**TASK**
Tell how many lines of the data below have the string "card" in them. Say nothing more.

**STUDY MATERIAL**
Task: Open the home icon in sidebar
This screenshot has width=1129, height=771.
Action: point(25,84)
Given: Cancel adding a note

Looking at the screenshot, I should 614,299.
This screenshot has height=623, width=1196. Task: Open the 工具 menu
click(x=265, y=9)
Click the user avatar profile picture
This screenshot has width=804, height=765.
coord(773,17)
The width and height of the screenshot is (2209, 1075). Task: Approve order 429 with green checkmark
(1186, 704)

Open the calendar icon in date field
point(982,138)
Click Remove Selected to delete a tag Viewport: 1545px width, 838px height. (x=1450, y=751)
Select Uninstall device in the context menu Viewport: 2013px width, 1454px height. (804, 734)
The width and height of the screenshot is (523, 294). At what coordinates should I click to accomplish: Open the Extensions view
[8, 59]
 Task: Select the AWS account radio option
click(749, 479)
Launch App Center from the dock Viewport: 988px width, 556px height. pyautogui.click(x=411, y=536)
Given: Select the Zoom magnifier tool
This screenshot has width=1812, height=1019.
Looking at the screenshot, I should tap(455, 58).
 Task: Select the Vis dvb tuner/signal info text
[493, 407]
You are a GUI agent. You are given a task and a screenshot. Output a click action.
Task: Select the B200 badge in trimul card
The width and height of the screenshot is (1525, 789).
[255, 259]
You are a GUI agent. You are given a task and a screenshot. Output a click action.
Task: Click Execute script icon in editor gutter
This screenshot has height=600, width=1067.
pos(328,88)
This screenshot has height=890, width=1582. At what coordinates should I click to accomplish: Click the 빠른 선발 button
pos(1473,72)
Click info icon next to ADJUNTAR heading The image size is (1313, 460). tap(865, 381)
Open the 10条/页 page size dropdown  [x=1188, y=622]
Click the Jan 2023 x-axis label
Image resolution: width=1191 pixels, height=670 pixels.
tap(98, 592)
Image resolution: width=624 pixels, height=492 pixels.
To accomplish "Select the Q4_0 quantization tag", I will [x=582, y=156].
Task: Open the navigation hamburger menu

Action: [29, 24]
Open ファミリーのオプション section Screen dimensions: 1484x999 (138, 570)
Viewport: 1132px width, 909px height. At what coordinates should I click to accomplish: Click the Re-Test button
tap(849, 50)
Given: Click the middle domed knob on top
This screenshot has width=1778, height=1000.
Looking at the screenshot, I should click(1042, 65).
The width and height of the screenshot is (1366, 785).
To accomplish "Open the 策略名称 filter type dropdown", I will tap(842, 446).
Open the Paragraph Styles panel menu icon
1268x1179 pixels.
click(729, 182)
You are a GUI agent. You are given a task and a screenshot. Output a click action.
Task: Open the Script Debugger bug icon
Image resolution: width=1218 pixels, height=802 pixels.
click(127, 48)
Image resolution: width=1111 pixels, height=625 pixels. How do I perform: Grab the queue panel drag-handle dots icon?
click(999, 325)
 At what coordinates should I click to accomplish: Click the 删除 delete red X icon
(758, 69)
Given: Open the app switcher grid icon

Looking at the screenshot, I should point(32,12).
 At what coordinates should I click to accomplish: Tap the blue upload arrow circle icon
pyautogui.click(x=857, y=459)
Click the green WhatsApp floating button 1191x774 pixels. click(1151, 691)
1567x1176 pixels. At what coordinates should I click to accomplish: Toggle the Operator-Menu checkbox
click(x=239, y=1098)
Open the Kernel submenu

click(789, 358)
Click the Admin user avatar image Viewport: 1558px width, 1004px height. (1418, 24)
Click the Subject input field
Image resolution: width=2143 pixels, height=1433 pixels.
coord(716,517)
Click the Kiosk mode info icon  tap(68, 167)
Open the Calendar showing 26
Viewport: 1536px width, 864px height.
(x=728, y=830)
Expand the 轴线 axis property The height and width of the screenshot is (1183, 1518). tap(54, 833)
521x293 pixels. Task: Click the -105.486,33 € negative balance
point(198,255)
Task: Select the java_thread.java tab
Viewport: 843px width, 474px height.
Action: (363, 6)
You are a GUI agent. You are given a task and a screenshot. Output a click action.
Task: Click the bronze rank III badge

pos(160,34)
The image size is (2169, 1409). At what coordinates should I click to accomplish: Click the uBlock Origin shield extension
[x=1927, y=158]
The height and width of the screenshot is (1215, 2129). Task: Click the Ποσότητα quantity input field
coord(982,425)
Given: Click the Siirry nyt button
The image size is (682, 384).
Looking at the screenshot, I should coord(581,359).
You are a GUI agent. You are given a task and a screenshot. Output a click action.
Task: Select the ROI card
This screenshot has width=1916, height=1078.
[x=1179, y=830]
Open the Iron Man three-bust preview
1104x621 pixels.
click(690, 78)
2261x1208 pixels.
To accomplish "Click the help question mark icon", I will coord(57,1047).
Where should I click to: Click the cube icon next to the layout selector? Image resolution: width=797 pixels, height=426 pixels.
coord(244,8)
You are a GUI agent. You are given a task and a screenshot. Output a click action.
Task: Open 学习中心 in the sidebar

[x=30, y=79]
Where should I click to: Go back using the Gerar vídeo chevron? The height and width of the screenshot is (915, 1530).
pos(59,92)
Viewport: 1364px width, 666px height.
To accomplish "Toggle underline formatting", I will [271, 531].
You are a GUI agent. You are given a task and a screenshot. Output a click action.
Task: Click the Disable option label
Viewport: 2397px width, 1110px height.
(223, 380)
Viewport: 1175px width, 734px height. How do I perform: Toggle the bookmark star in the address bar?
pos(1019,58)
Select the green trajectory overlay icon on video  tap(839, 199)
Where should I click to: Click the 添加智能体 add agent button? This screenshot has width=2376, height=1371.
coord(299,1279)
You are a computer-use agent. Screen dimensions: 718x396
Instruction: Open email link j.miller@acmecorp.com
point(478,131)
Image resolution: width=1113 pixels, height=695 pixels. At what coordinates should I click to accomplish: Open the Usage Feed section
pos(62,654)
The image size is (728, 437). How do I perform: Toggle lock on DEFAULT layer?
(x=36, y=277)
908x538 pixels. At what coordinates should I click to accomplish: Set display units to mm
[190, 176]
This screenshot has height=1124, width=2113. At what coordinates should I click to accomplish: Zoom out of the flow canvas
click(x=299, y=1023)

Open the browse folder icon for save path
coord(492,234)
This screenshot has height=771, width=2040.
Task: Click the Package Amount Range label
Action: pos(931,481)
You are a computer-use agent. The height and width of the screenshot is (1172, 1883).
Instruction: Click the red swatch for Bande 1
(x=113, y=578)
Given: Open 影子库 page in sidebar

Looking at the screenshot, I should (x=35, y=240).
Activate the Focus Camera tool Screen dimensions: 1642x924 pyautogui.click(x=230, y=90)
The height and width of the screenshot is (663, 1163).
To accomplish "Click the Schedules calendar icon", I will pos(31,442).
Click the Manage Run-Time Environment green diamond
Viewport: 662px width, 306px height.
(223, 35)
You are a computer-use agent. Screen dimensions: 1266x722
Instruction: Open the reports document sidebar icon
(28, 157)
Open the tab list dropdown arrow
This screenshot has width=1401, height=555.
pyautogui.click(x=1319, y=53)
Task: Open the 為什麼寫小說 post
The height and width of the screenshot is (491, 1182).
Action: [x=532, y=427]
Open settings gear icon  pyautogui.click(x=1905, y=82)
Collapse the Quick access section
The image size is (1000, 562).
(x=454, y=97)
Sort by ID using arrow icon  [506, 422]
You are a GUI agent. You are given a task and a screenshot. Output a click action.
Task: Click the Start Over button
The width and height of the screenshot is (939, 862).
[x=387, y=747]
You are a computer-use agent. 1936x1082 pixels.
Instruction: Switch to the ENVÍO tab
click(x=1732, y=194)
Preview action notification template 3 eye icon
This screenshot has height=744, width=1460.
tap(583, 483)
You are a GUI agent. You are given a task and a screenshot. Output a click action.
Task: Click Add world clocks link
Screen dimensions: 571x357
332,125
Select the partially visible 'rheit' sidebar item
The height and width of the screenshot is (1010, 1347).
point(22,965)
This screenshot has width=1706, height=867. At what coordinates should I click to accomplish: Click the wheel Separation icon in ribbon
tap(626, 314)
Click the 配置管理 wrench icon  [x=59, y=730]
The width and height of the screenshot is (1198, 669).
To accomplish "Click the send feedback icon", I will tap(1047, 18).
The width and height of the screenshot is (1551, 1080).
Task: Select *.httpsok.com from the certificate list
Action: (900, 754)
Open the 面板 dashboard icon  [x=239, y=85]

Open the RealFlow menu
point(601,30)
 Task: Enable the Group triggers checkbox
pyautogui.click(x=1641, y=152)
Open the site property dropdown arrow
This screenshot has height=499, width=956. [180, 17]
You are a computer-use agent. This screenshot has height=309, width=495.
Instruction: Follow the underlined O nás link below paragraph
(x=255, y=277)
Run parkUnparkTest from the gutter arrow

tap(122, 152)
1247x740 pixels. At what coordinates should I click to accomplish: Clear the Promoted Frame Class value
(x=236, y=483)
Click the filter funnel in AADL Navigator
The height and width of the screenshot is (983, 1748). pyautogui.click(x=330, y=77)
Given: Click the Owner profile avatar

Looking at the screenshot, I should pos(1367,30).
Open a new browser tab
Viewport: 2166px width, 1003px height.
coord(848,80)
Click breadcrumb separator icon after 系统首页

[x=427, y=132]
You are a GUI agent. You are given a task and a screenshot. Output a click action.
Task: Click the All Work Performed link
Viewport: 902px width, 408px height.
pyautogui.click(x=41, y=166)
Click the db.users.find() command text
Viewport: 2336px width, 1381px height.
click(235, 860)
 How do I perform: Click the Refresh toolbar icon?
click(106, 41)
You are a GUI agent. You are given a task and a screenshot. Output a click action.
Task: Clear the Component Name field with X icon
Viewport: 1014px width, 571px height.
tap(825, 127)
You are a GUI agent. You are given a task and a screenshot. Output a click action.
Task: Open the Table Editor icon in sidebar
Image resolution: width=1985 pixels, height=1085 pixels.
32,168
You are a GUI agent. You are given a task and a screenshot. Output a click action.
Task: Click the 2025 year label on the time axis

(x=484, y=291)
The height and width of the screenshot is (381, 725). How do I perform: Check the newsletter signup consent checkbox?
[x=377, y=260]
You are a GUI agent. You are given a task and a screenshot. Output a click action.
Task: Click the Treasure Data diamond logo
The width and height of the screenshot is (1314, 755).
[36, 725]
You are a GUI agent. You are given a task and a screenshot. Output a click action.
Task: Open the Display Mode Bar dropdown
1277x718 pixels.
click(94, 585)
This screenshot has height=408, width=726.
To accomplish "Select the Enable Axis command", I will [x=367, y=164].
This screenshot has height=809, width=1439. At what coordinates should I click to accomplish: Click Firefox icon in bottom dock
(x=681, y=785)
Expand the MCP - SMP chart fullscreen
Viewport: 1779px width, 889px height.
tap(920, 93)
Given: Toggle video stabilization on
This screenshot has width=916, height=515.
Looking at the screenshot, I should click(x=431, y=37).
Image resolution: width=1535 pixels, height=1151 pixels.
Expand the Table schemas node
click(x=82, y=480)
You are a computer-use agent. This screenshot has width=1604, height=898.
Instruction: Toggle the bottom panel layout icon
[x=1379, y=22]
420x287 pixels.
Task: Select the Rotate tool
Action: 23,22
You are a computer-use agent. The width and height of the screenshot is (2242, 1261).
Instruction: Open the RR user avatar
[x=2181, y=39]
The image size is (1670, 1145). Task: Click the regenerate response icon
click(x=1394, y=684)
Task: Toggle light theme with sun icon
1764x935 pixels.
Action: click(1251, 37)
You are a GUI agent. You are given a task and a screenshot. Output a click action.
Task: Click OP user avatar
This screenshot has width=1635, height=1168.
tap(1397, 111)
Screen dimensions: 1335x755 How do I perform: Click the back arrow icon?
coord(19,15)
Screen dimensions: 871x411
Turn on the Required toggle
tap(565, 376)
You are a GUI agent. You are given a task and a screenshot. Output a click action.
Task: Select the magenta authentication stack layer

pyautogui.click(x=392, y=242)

**RESPONSE TO THE EXERCISE**
2